Então eu disse: quem é vc pra dizer isso, vc eh a mais pura maconha humana o velho porko!
---Sou o capeta e vim esclarecer algo que vc precisa saber seu BURRO! Vc está morto! As pessoas na cidade não estam mortas como vc pensa. Vc está morto! Vc! Fumou tanta maconha que se esqueceu que tinha morrido, isso acontece com alguns. Porque vc acha que as únicas pessoas que conversavam vc eram maconheiras SEM VERGONHA! Simplesmente porq estavam na mesma situação que vc seu retardado! Pasmando na Terra como idiotas. Agora vamos, vamos que eu vim te buscar para o inferno seu criminoso inútil.
Após ouvir tudo aquilo, fiquei pasmo e alucinado, milhões de coisas passaram por minha cabeça e eu naquela alucinação absurda de maconha perguntei aos berros:
Porra, porq as pessoas tinham uma rotina tao assidua? Por que elas eram tristes? Por que aquela linda mulher sofria tanto, se culpava tanto? Por que?
Então o diabo falou com um "ar" de desprezo!
---Esse é o mundo dos vivos rotineiros e tristes, sempre a mesma coisa. Aquela mulher por quem vc se apaixonou, vive a tristeza de se arrepender, simplesmente porq ela quer, ela se sente bem daquele jeito. Eh o jeito triste dela ser feliz. Quanto aos outros, todos tem suas rotinas e suas partes tristes, pois pra nohs mortos não existe nenhuma felicidade neles, apenas mesmisses e idiotisses. E eles são felizes assim, vamos fazer o que né.

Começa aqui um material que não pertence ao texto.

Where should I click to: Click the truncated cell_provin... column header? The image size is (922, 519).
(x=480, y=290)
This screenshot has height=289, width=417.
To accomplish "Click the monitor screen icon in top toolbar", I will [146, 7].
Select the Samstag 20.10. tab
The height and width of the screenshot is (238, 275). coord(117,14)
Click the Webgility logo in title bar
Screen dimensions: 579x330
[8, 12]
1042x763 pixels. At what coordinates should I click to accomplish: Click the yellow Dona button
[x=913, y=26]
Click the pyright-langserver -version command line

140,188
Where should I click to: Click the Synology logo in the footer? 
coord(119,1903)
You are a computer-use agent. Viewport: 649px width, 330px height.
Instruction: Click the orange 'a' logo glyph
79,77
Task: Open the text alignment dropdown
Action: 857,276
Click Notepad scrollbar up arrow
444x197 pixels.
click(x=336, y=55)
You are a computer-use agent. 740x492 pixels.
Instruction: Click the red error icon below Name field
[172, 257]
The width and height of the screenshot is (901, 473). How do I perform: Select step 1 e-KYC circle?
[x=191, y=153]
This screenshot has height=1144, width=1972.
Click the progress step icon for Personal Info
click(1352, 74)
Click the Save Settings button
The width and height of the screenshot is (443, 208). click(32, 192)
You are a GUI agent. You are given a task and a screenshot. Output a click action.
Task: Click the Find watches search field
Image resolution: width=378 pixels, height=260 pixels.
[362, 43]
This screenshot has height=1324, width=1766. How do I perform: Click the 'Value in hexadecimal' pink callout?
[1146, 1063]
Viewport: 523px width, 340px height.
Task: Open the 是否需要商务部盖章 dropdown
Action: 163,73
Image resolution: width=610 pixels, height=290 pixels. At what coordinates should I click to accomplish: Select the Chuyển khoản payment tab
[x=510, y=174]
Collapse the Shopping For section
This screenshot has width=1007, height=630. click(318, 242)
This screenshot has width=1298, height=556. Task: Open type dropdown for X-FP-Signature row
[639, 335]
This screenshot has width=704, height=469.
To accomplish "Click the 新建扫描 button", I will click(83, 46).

Mas vamos ao inferno pois lá temos as coisas mais prazerosas do mundo mas temos tb as mais dolorosas. No mundo de Deus as coisas não são tão fortes, nada eh tão doloroso, mas nada tb eh tao prazeroso é um mundo indiferente. O inferno é a faca de dois gumes mais afida de todas, agora cala essa boca e vamo embora seu maconhero burro e esquecido!